Jytte Borberg was born in Switzerland. Her father was a dentist. When she made her debut as a writer late in 1968 with the publication of the Modernist short story collection Vindebroen, she had trained as a laboratory assistant, had three grown-up children, and had been married for twenty-nine years to senior psychiatrist Allan Boberg in Viborg.

Throughout the 1970s, she reconciled inspiration from the women’s movement, cf. Turné (N), 1974, with her own definition of freedom associated with eccentricity, insanity, and art. Her novel Orange, 1972, is a grotesque story of emancipation, and the subject of insanity is central to Sjælen er gul (N), 1989, and Slaraffenland (N), 1982. She achieved public success with Eline Bessers læretid, 1976, and Det bedste og det værste. Eline Besser til det sidste, 1977, about the servant girl Eline’s life as a poultry farmer.

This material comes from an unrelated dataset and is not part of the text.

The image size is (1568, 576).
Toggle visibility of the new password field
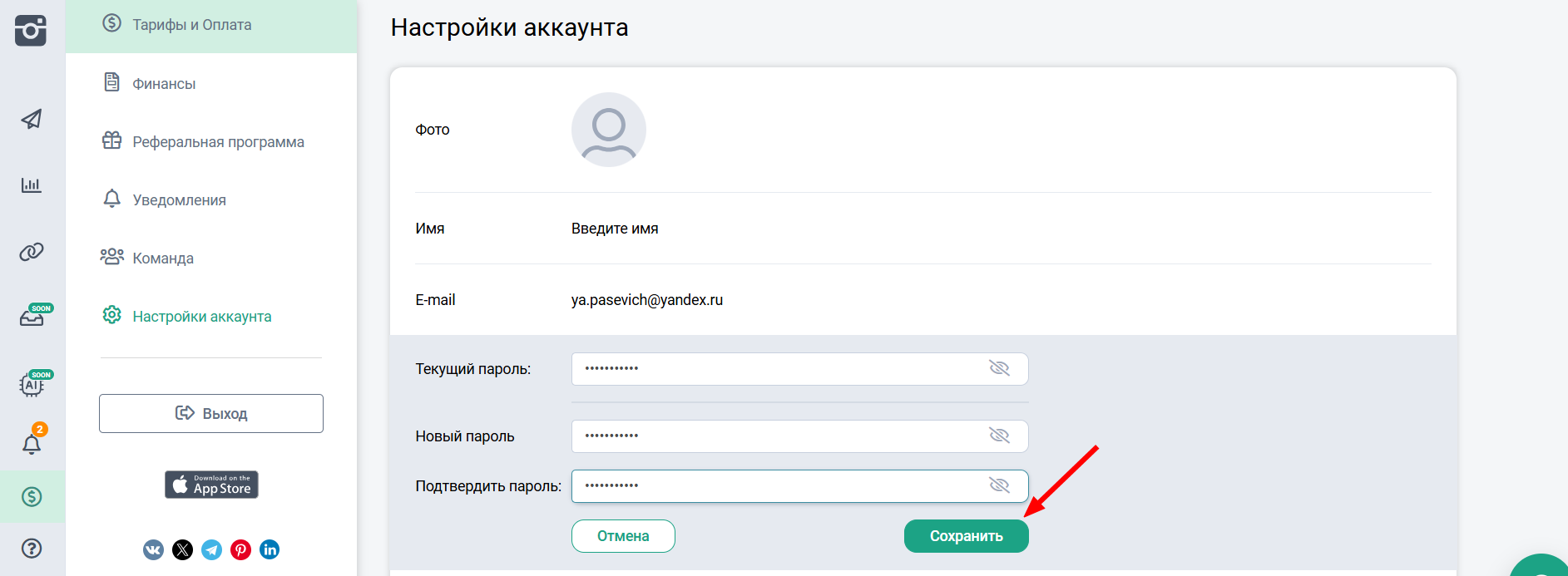pos(999,436)
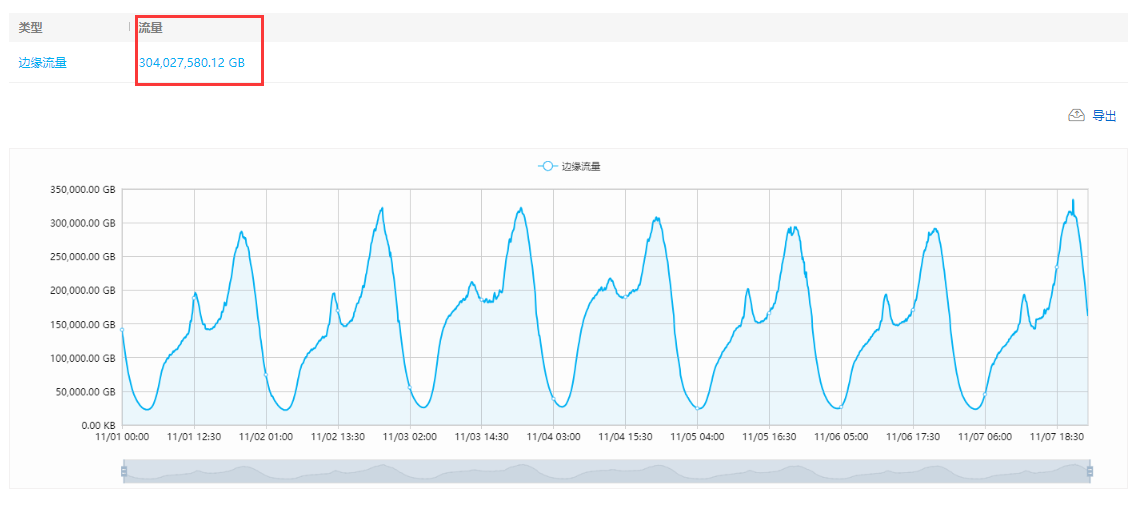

Tvivlsomme erindringer, 1990, is a surrealistic account of a woman’s life in which time, space, body, and senses are mingled to form a kind of collage. The landscape of western Jutland is the backdrop for Novemberløgne (N), 1985, and her historical novel Løslad kaptajnen, 1992. Her exotic desert-island story Verdens ende, 1996, won her the Danish Publisher Association’s critics’ award. Jytte Boberg also wrote radio and theatre plays.

Additions by the editorial team 2011:

The above biography was first published in 1998. Since then, Jytte Borberg has written the novels Himmelsengen, 1999, Kunne I mærke, da I blev små? (Letlæst for voksne), 2000, Det er tilladt at smile, 2001, Alle steder og ingen steder, 2003, Fantomsmerter, 2005 and Skråskrift, 2007.